Firefighters rally around U.S. Forest Service in wake of fatal helicopter crash

WIGGINS, MS (WLOX) - Firefighters across the country are rallying around the U.S. Forest Service to offer their help and prayers. Several members of the U.S. Forest Service said they are truly amazed at the outpouring of support.

They say much like law enforcement, there's a powerful bond among firefighters who are all feeling a sense of loss.

Flags flew at half-staff at the Wiggins Fire Department Tuesday, a somber reminder of two lives lost in a tragic helicopter crash in Harrison County Monday.

"I think everybody's heartbroken, and it doesn't matter who is it or how it happened, it was just a man out doing his job," said Wiggins Fire Chief Jody Hatten.

Hatten said he knew one of the victims, Steve Cobb of Wiggins. He said Cobb often answered the call to fight wildfires in Mississippi and other parts of the country.

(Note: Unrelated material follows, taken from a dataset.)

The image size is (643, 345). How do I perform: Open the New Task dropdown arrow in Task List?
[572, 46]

"He's made a good career out of it and just hate to hear that it's somebody like that that's been so passionate about their job and their duties," said Hatten.

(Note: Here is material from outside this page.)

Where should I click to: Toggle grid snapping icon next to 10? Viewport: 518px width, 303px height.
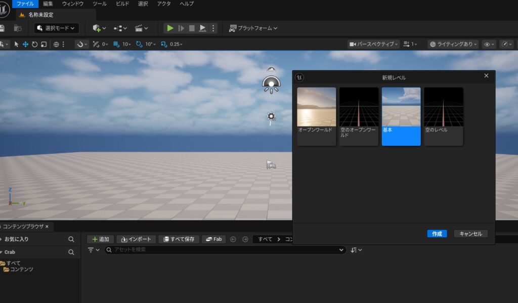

"He was doing what he loved and they all were," said Danny Bryant, a U.S. Forest Service Fire Staff Officer.

Bryant said his crews conduct prescribed burns quite often this time of year.

"We all, in the back of our minds, know that there's a risk with that with the helicopters, but we never think it's going to happen to anyone we know," said Bryant. "It was definitely a feeling of shock, surprise, concern, sadness, a gamut of emotions."

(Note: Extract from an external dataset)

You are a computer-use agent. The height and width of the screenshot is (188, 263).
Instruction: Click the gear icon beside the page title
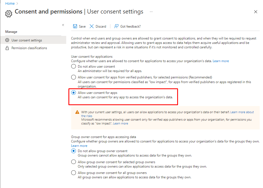pyautogui.click(x=9, y=13)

Bryant said the phone calls, text messages, and words of comfort pouring in from fire departments across the country and along the coast will help with the healing process.

"It affects everybody. They're brothers in firefighting also. It hits close to home, especially being here in South Mississippi. It's one big brotherhood," said David Queal with the Harrison County Fire Service.

It is a brotherhood that's ready to respond when one of their own is grieving.

"We try to stick together as a family and support each other no matter what it is, because we all have to be a team," said Hatten.

"It's been amazing the support and the phone calls and the text messages that we've gotten from the southern area, not just Mississippi, but all over the south. I even received a phone call from a person in Oregon offering support and any help they could provide, and it's a real tight-knit community in wild land fire," said Bryant.

The firefighters say they've formed their own support system, and grief counselors are also available to help them cope with this tragedy.

"It puts that reminder back in our head that we're not promised tomorrow. We have to be careful each and every day of what we're doing. Be conscious of our surroundings and how precious life is," said Hatten.